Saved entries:
▼▼▼

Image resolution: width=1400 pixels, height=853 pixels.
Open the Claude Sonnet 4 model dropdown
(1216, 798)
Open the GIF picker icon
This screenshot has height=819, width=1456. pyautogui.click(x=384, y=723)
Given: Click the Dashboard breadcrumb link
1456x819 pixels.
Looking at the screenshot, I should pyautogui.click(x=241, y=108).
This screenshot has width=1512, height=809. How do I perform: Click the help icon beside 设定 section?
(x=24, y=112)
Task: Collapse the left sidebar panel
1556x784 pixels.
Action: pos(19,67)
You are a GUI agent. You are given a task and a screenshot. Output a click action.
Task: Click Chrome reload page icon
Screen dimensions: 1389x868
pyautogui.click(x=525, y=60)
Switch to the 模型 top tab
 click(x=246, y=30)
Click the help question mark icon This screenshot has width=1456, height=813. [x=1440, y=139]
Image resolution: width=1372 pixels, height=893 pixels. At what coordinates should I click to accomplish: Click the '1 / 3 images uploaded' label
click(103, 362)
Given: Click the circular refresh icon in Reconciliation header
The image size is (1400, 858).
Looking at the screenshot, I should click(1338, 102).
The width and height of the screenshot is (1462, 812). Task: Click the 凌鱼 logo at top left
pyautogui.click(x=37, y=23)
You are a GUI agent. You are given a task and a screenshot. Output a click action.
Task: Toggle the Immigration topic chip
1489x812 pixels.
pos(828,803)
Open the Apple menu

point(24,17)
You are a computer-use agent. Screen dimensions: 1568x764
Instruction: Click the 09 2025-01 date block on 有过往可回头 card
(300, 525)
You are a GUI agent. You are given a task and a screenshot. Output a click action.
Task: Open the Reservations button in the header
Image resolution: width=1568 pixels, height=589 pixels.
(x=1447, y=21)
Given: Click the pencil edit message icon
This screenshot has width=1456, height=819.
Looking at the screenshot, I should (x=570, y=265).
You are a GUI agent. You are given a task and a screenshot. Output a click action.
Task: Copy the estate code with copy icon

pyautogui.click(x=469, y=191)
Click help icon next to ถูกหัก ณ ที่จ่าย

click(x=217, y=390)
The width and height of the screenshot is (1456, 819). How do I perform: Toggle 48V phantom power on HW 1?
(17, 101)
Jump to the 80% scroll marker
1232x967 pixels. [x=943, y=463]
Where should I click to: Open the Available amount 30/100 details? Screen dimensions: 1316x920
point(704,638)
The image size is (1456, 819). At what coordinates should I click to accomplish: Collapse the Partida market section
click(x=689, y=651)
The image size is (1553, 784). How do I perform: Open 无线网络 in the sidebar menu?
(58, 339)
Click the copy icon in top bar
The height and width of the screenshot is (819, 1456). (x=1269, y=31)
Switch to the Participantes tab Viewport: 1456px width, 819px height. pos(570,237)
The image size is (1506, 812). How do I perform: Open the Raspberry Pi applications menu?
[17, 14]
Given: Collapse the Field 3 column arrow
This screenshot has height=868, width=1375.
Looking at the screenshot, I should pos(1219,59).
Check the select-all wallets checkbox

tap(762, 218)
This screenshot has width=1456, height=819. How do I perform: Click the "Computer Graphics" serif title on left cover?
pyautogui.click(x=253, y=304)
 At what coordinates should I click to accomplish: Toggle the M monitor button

▲▲▲

Send back every record, precisely as written.

Image resolution: width=1400 pixels, height=853 pixels.
Open the Claude Sonnet 4 model dropdown
(1216, 798)
Open the GIF picker icon
This screenshot has height=819, width=1456. pyautogui.click(x=384, y=723)
Given: Click the Dashboard breadcrumb link
1456x819 pixels.
Looking at the screenshot, I should pyautogui.click(x=241, y=108).
This screenshot has width=1512, height=809. How do I perform: Click the help icon beside 设定 section?
(x=24, y=112)
Task: Collapse the left sidebar panel
1556x784 pixels.
Action: pos(19,67)
You are a GUI agent. You are given a task and a screenshot. Output a click action.
Task: Click Chrome reload page icon
Screen dimensions: 1389x868
pyautogui.click(x=525, y=60)
Switch to the 模型 top tab
 click(x=246, y=30)
Click the help question mark icon This screenshot has width=1456, height=813. [x=1440, y=139]
Image resolution: width=1372 pixels, height=893 pixels. At what coordinates should I click to accomplish: Click the '1 / 3 images uploaded' label
click(103, 362)
Given: Click the circular refresh icon in Reconciliation header
The image size is (1400, 858).
Looking at the screenshot, I should click(1338, 102).
The width and height of the screenshot is (1462, 812). Task: Click the 凌鱼 logo at top left
pyautogui.click(x=37, y=23)
You are a GUI agent. You are given a task and a screenshot. Output a click action.
Task: Toggle the Immigration topic chip
1489x812 pixels.
pos(828,803)
Open the Apple menu

point(24,17)
You are a computer-use agent. Screen dimensions: 1568x764
Instruction: Click the 09 2025-01 date block on 有过往可回头 card
(300, 525)
You are a GUI agent. You are given a task and a screenshot. Output a click action.
Task: Open the Reservations button in the header
Image resolution: width=1568 pixels, height=589 pixels.
(x=1447, y=21)
Given: Click the pencil edit message icon
This screenshot has width=1456, height=819.
Looking at the screenshot, I should (x=570, y=265).
You are a GUI agent. You are given a task and a screenshot. Output a click action.
Task: Copy the estate code with copy icon

pyautogui.click(x=469, y=191)
Click help icon next to ถูกหัก ณ ที่จ่าย

click(x=217, y=390)
The width and height of the screenshot is (1456, 819). How do I perform: Toggle 48V phantom power on HW 1?
(17, 101)
Jump to the 80% scroll marker
1232x967 pixels. [x=943, y=463]
Where should I click to: Open the Available amount 30/100 details? Screen dimensions: 1316x920
point(704,638)
The image size is (1456, 819). At what coordinates should I click to accomplish: Collapse the Partida market section
click(x=689, y=651)
The image size is (1553, 784). How do I perform: Open 无线网络 in the sidebar menu?
(58, 339)
Click the copy icon in top bar
The height and width of the screenshot is (819, 1456). (x=1269, y=31)
Switch to the Participantes tab Viewport: 1456px width, 819px height. pos(570,237)
The image size is (1506, 812). How do I perform: Open the Raspberry Pi applications menu?
[17, 14]
Given: Collapse the Field 3 column arrow
This screenshot has height=868, width=1375.
Looking at the screenshot, I should pos(1219,59).
Check the select-all wallets checkbox

tap(762, 218)
This screenshot has width=1456, height=819. How do I perform: Click the "Computer Graphics" serif title on left cover?
pyautogui.click(x=253, y=304)
 At what coordinates should I click to accomplish: Toggle the M monitor button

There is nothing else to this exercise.